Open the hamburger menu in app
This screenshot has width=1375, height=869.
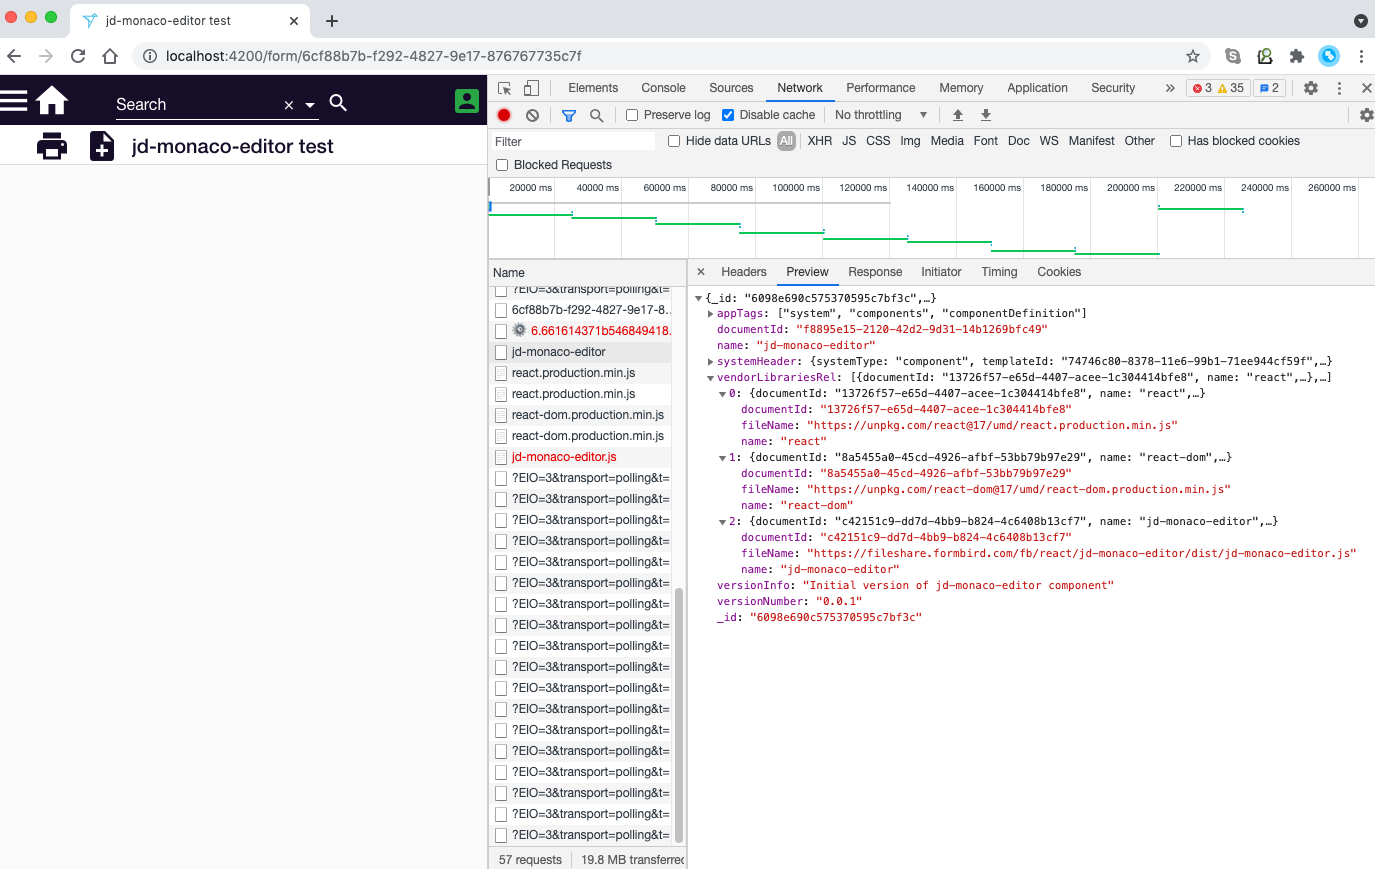click(x=14, y=100)
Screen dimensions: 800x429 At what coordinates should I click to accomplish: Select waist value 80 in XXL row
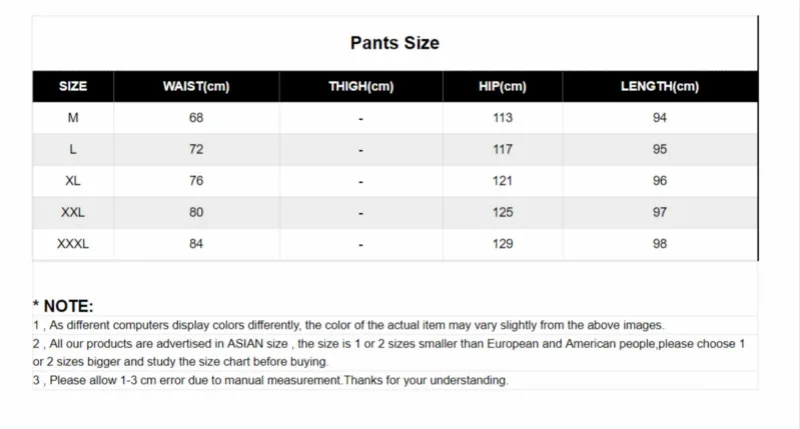[196, 212]
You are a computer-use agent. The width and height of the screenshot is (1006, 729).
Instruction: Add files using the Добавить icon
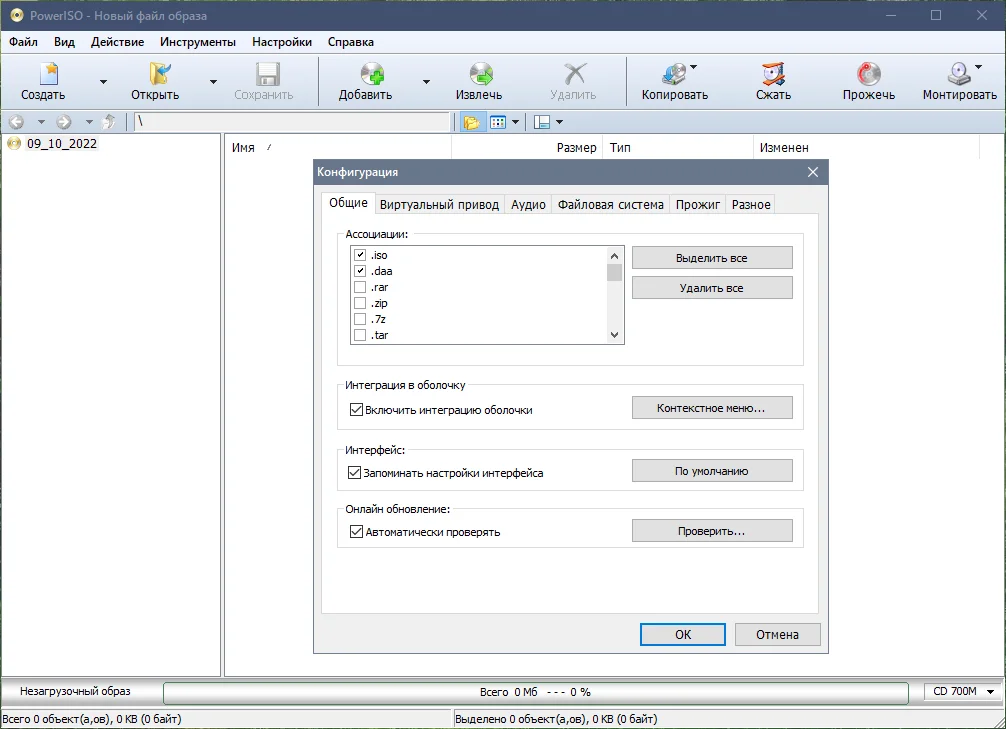pyautogui.click(x=371, y=74)
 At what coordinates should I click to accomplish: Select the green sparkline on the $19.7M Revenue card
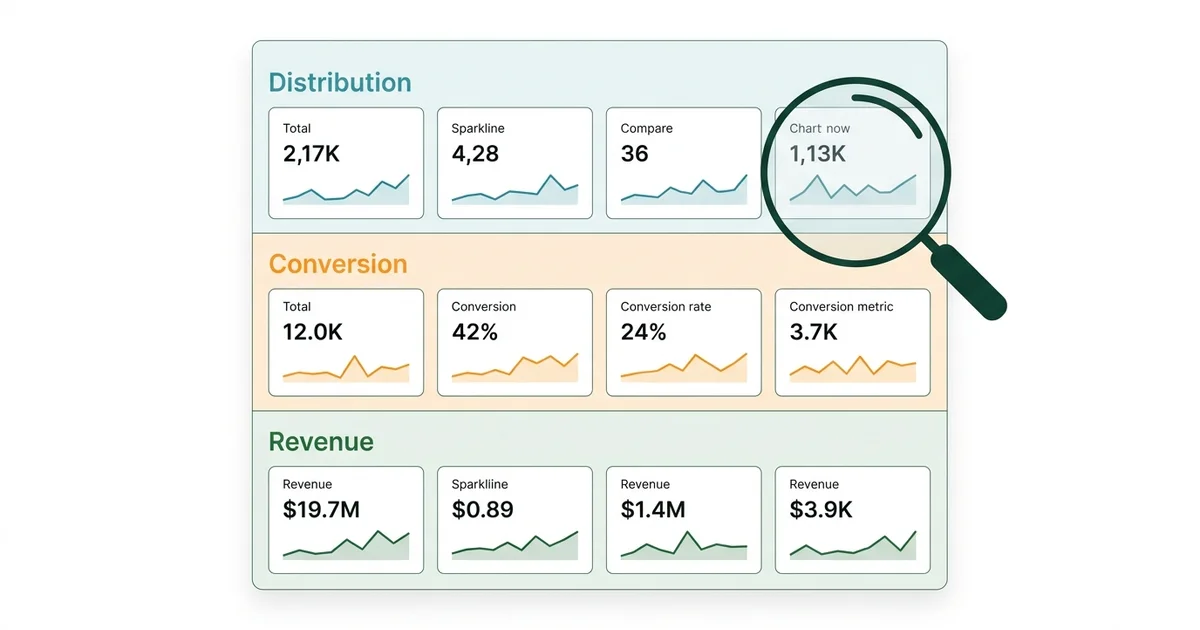click(345, 545)
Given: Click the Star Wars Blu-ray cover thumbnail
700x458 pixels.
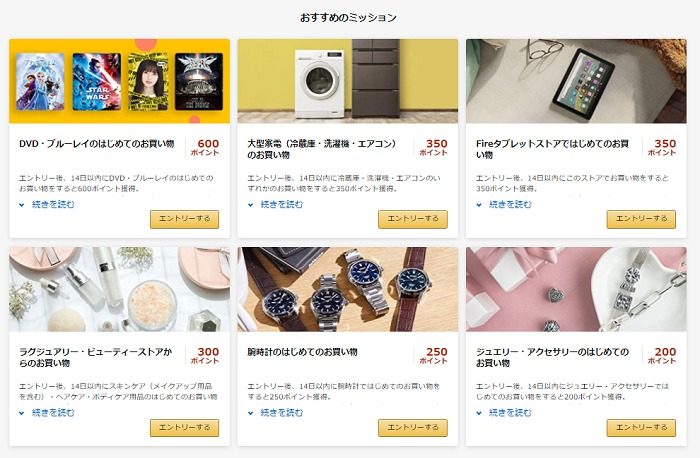Looking at the screenshot, I should [x=96, y=82].
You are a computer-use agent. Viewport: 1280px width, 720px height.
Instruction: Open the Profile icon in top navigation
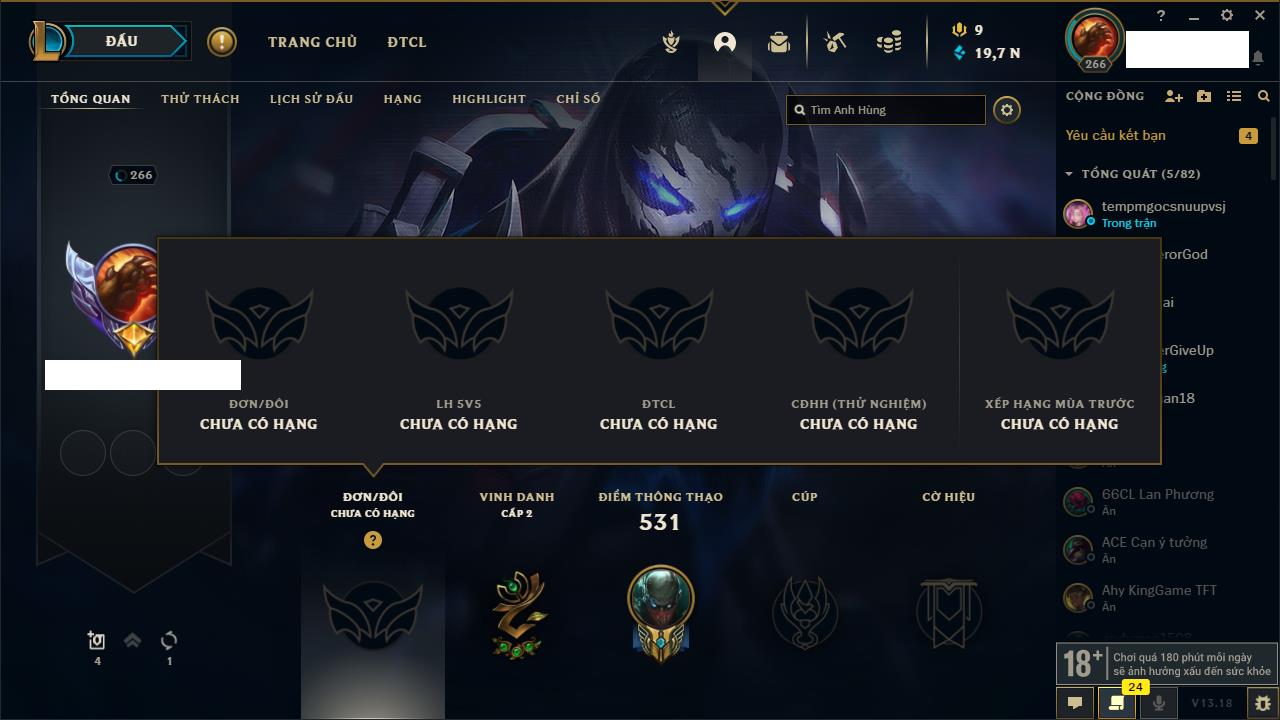(725, 42)
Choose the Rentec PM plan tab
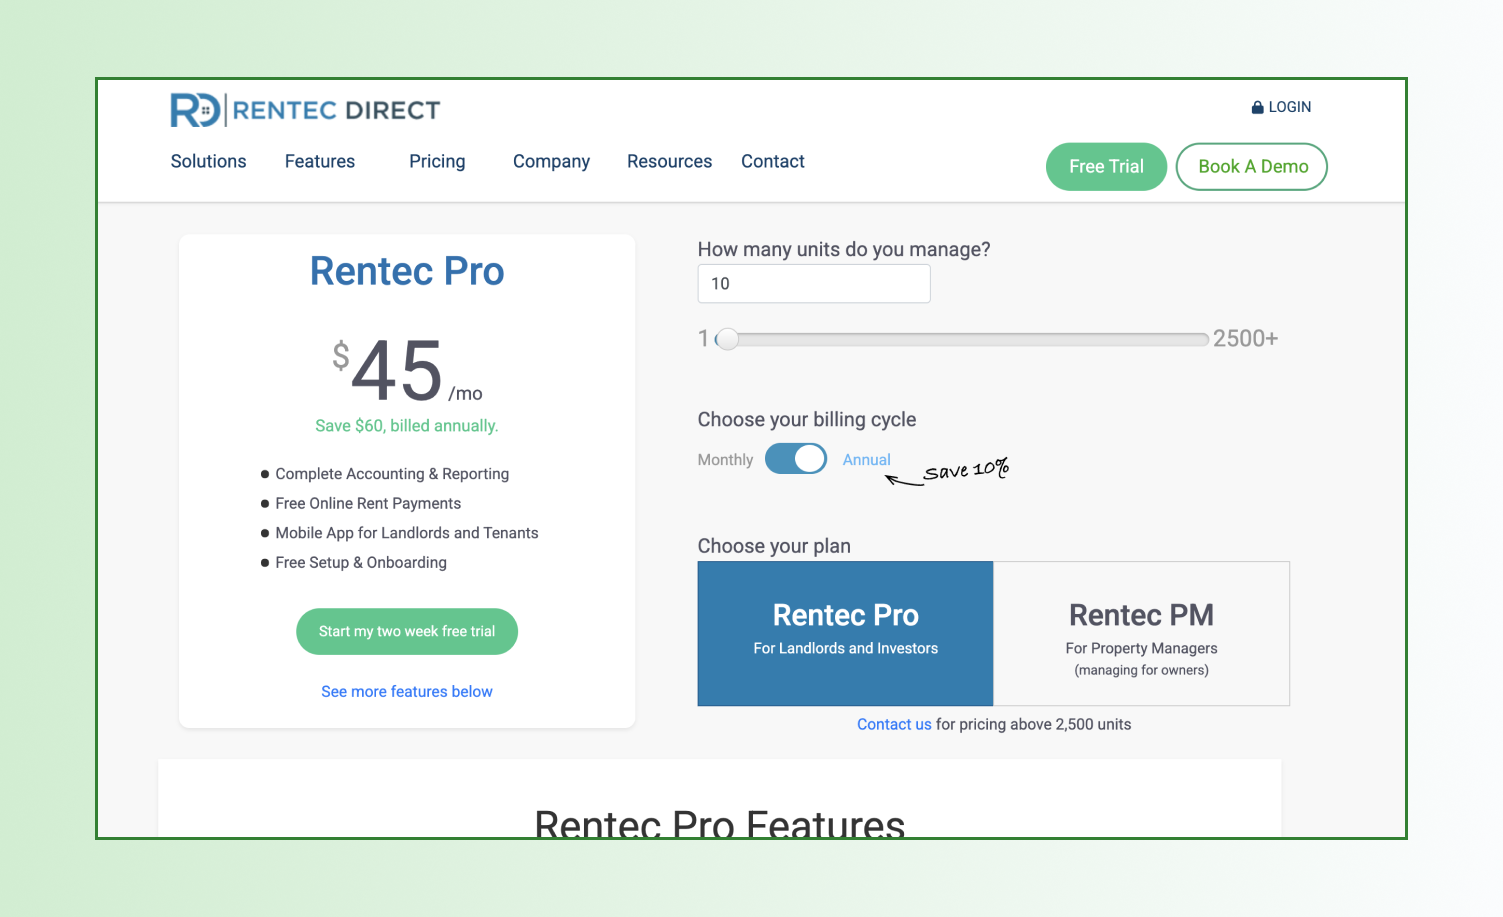 click(x=1141, y=633)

..............................

With the pictures removed, return the listing above in its exact original wording.

■ Expected answer ■
Open the hamburger menu in app
This screenshot has width=1375, height=869.
click(x=14, y=100)
Screen dimensions: 800x429 At what coordinates should I click to accomplish: Select waist value 80 in XXL row
[196, 212]
You are a computer-use agent. The width and height of the screenshot is (1006, 729).
Instruction: Add files using the Добавить icon
pyautogui.click(x=371, y=74)
 At what coordinates should I click to accomplish: Select the green sparkline on the $19.7M Revenue card
click(345, 545)
Given: Click the Star Wars Blu-ray cover thumbnail
700x458 pixels.
Looking at the screenshot, I should [x=96, y=82].
You are a computer-use agent. Viewport: 1280px width, 720px height.
Instruction: Open the Profile icon in top navigation
(725, 42)
Choose the Rentec PM plan tab
 click(x=1141, y=633)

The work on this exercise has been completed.